Extract provided Block Start

Text Extraction
Note
View the complete implementation in Google Colab: Document Layout Analysis and Text Extraction
Process Overview
Our approach combines LayoutParser with Tesseract OCR to achieve accurate text extraction from complex document layouts. The workflow is as follows:
Text Extraction Approach
La Démarche (Approach)
Layout Detection: - LayoutParser to identify tables and figures - Apply different confidence thresholds for tables (0.1) and figures (0.9) - Tesseract when configured is good at detecting text layout (double layout & unstructured layout)
Element Extraction: - Save detected tables and figures as separate images - Store their coordinates and paths for later reference - Handle overlapping detections using IoU (Intersection over Union)

Extract provided Block End
Given data Block Start

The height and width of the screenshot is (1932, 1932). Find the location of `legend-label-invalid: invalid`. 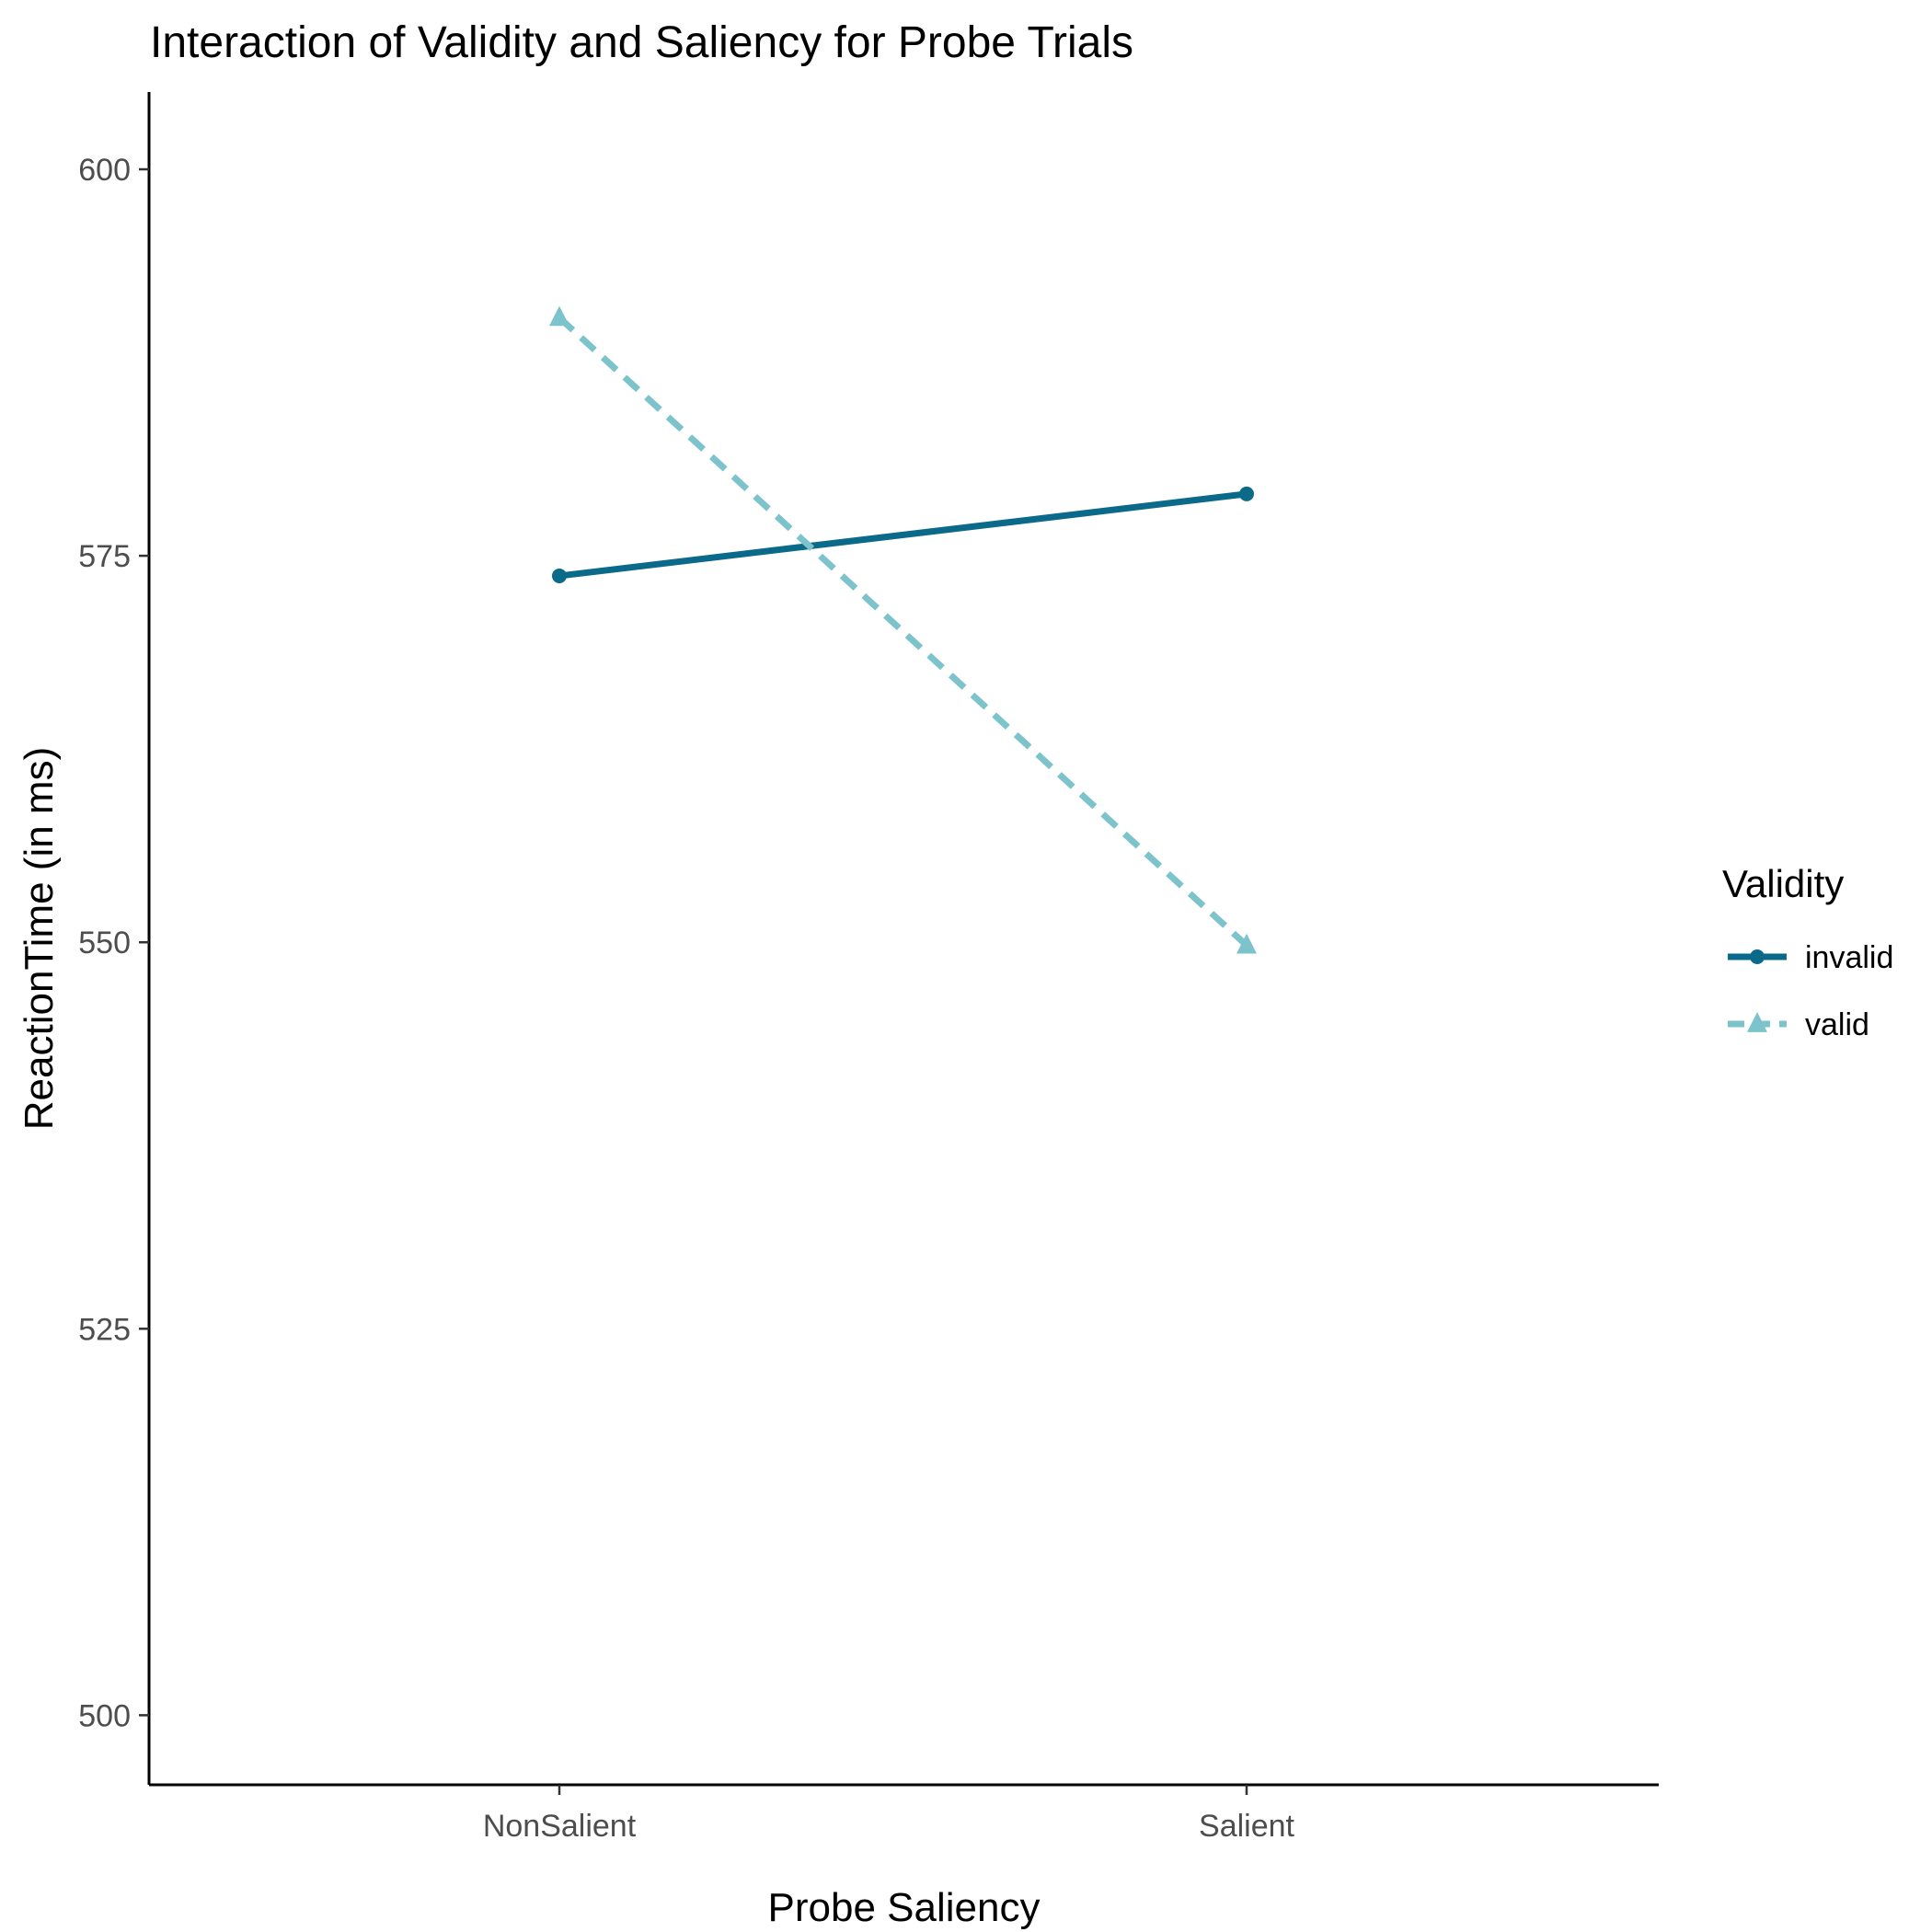

legend-label-invalid: invalid is located at coordinates (1849, 957).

Given data Block End

### [Actions to take]
1. For the text extraction write-up above, decide whether each statement agrees with it, answering yes or no and quoting the deciding words: (a) tables are detected with a confidence threshold of 0.9; (b) overlapping detections are handled using IoU; (c) detected tables and figures are saved as separate images.
2. Please supply what comes next in the text extraction write-up above, picking up after its final sentence.

### [Exercise answers]
1.
(a) No: "Apply different confidence thresholds for tables (0.1) and figures (0.9)"
(b) Yes: "Handle overlapping detections using IoU (Intersection over Union)"
(c) Yes: "Save detected tables and figures as separate images"

2.
Text Extraction: - Create masks for detected tables and figures - Apply Tesseract OCR only to non-masked regions - Use page segmentation mode 1 for automatic layout analysis
Some Implementation Components
1. Layout Detection
# Initialize Layout Parser model
model = lp.Detectron2LayoutModel(
'lp://PubLayNet/faster_rcnn_R_50_FPN_3x/config',
extra_config=["MODEL.ROI_HEADS.SCORE_THRESH_TEST", min(table_threshold, figure_threshold)],
label_map={0: "Text", 1: "Title", 2: "List", 3: "Table", 4: "Figure"}
)
2. Mask Creation
def create_mask_for_regions(image_size, regions):
"""Create a boolean mask for regions to ignore"""
mask = np.zeros(image_size[::-1], dtype=bool)
for coords in regions:
# Add padding around regions
x1, y1, x2, y2 = [int(c) for c in coords]
x1 = max(0, x1 - 5)
y1 = max(0, y1 - 5)
x2 = min(image_size[0], x2 + 5)
y2 = min(image_size[1], y2 + 5)
mask[y1:y2, x1:x2] = True
return mask
3. Page Processing
def process_page(image_path, layout_model, output_folder, page_num,
table_threshold=0.1, figure_threshold=0.9):
"""Process a single page focusing only on tables and figures"""
# Load and process image
image = Image.open(image_path).convert('RGB')
# Detect layout
layout = layout_model.detect(image)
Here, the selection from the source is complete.